**Assignment**
Lines in the data below that contain the word "Given" are to be copied.

**Data supplied**
------------------------------------------------

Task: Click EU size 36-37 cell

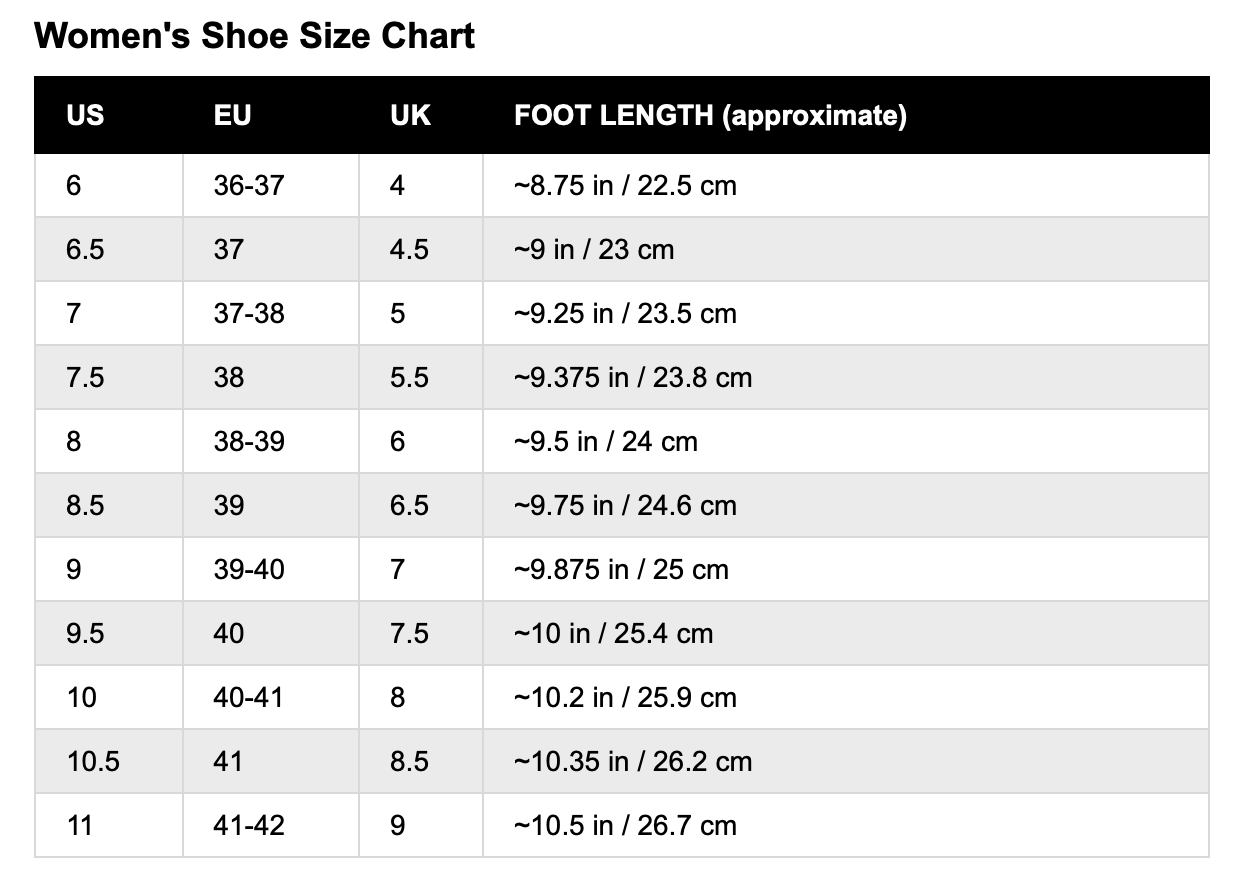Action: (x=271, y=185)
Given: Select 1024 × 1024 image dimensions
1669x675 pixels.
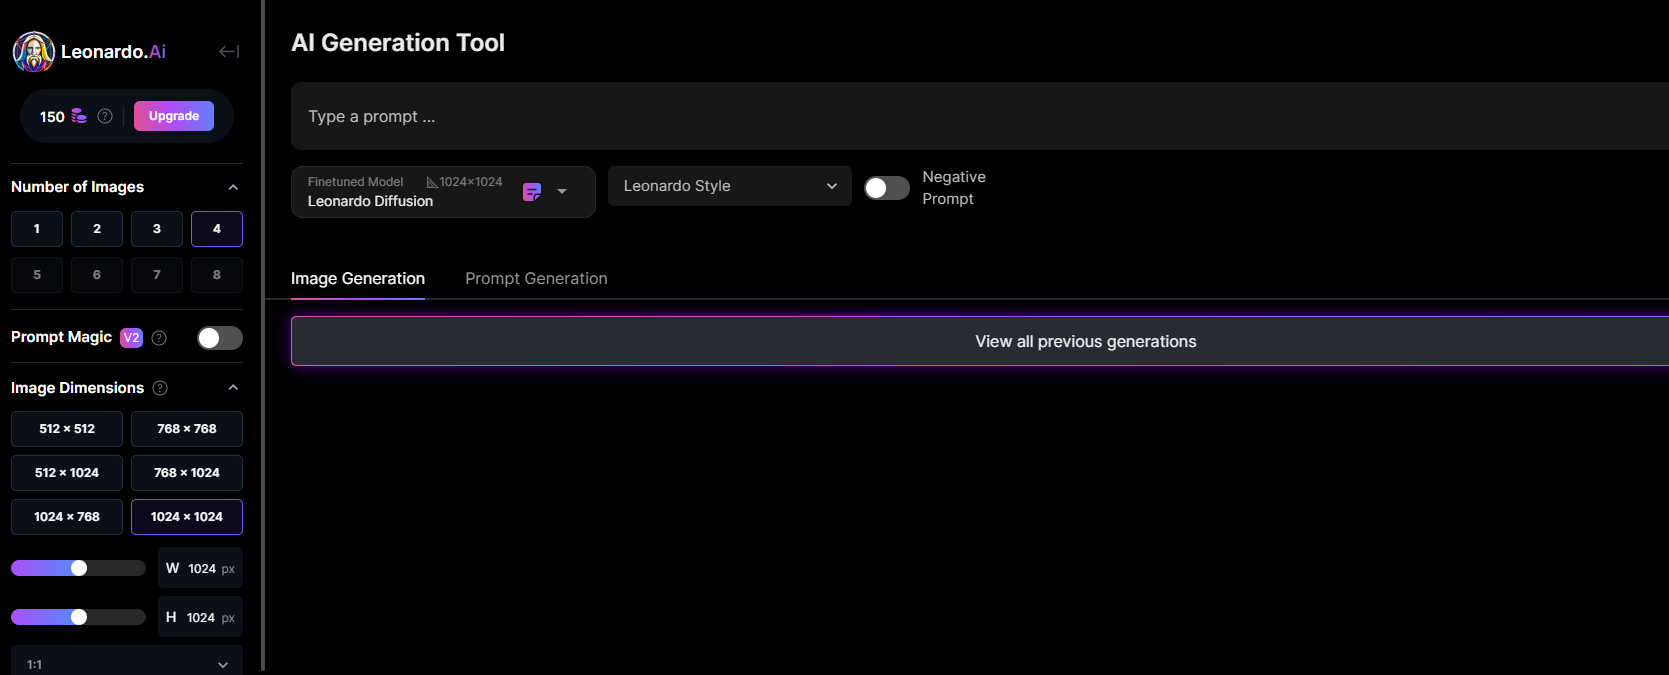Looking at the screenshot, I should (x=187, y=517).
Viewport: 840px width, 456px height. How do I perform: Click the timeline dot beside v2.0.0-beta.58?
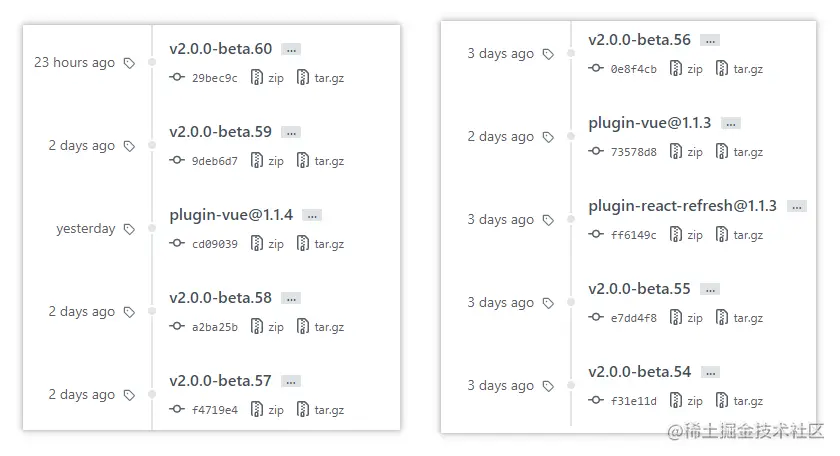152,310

------------------------------------------------

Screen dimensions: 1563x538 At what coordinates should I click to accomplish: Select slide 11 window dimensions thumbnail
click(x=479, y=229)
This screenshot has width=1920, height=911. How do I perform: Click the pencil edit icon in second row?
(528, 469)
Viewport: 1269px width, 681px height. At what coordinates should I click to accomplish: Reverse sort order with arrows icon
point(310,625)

------------------------------------------------

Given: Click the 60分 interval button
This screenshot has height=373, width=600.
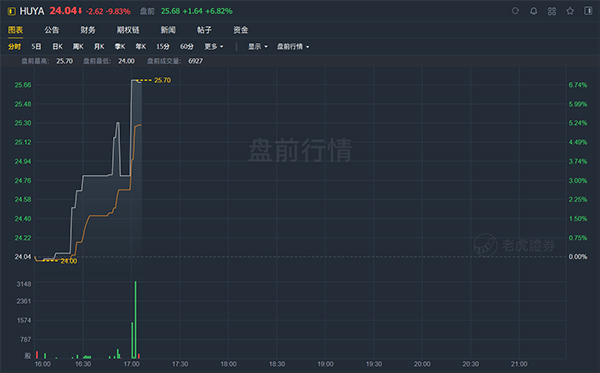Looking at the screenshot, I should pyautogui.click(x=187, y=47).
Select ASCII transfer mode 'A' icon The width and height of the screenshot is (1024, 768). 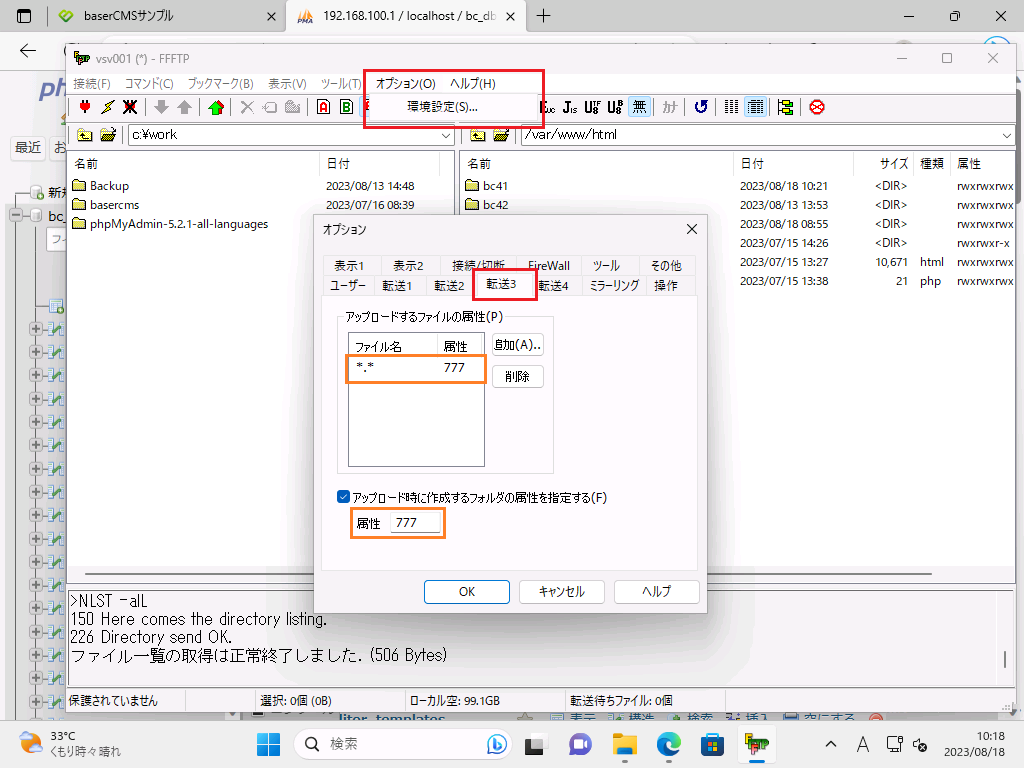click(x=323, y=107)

------------------------------------------------

**Solution for this problem**
Given: Select 1024 × 1024 image dimensions
Given: Click the 60分 interval button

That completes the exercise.